Toyota uses big data to guard against accelerator-brake mix-up

Reuters



TOKYO — Toyota Motor Corp unveiled an emergency safety system on Monday that uses big data to ignore the accelerator if it determines the driver steps on the pedal unintentionally.

Japan's biggest car maker will roll out what it calls an "accelerator suppression function" in new cars from this summer, beginning in Japan.

The system is a response to an increasingly common cause of traffic accident in aging Japan where the driver, often elderly, mistakes the accelerator for the brake.

Some 15% of fatal accidents on Japanese roads in 2018 were caused by drivers who were 75 years or older, showed a report from the government, which actively encourages elderly drivers to give up their licenses.

Toyota's announcement comes as automakers globally invest heavily in so-called active safety features as they work to develop fully autonomous cars.
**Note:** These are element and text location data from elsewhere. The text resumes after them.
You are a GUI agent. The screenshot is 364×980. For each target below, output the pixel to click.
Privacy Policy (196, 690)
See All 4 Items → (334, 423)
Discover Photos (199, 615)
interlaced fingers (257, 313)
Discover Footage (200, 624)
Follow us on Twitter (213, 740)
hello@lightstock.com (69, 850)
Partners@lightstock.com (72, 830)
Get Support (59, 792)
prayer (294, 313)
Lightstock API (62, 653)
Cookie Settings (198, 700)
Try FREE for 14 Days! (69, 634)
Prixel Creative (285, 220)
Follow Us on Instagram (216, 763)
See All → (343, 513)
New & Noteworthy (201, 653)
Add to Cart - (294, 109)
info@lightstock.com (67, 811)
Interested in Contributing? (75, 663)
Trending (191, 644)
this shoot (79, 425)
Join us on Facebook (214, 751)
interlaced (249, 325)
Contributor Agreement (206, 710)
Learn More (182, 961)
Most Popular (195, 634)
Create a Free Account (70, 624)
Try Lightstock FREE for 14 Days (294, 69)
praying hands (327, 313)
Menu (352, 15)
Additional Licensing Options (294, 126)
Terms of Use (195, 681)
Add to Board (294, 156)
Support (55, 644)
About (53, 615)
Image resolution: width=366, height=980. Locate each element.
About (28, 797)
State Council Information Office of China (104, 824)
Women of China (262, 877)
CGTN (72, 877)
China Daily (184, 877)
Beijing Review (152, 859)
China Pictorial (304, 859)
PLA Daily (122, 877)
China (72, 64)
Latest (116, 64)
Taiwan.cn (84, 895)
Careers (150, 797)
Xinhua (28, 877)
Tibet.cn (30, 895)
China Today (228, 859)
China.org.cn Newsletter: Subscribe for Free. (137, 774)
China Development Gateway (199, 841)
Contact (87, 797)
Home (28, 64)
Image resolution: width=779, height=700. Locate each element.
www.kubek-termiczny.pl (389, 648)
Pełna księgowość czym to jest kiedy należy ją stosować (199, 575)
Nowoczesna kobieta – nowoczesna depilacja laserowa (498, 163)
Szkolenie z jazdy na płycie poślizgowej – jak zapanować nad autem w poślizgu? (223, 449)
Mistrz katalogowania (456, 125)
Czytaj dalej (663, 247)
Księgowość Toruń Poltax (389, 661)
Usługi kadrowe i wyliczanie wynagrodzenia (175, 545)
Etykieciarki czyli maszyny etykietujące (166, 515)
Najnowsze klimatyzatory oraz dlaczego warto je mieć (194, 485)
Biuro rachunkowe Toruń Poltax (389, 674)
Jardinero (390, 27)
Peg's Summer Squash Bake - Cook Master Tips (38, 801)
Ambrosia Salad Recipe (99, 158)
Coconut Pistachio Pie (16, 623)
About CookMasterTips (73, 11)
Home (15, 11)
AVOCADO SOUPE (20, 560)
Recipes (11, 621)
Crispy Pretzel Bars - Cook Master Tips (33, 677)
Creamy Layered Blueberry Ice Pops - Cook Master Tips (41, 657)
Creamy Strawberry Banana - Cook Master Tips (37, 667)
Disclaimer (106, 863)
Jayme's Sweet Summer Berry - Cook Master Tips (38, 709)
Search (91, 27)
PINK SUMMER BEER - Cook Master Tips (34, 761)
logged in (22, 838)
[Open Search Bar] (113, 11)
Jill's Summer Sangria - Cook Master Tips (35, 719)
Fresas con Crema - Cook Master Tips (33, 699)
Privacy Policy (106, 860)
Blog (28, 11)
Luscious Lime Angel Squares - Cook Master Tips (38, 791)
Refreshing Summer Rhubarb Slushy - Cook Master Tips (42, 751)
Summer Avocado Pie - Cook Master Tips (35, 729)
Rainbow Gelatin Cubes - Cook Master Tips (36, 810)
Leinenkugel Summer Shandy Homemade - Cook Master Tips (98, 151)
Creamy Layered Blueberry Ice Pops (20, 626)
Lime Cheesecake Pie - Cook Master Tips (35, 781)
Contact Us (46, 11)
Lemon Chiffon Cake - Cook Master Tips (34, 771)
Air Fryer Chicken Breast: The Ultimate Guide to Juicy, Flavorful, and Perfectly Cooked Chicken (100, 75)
It also comes in the same year Toyota will act as exclusive mobility sponsor for the Tokyo Olympics, where it will showcase its fully self-driving e-Palette transportation pods carrying athletes around the Olympic village at low speeds.

Among competitors, Honda plans to launch a car this year capable of full autonomy in highway traffic jam situations. Nissan released the second generation of its ProPilot driver-assist system last spring, offering hands-free operation for single-lane highway driving.

Toyota rolled out its first-generation Safety Sense package in 2015, which included automated emergency braking and a lane departure alert. The second generation became available in 2018, adding assisted single-lane highway driving and making the car capable of recognizing pedestrians at nighttime and bicycles.

Its new feature was developed using data collected from the internet-connected cars it has on the road. It studied actual accidents where the cause was determined to be a driver unintentionally pressing the accelerator, particularly the cases where the accelerator was pressed fully (a hint that the driver was intending to press the brake). Toyota weeded out the cases where it seemed likely the acceleration was warranted, then created a system that can identify new cases of a pedal mix-up. Unlike the car maker's existing safety options, the new system does not require the presence of an obstacle to function.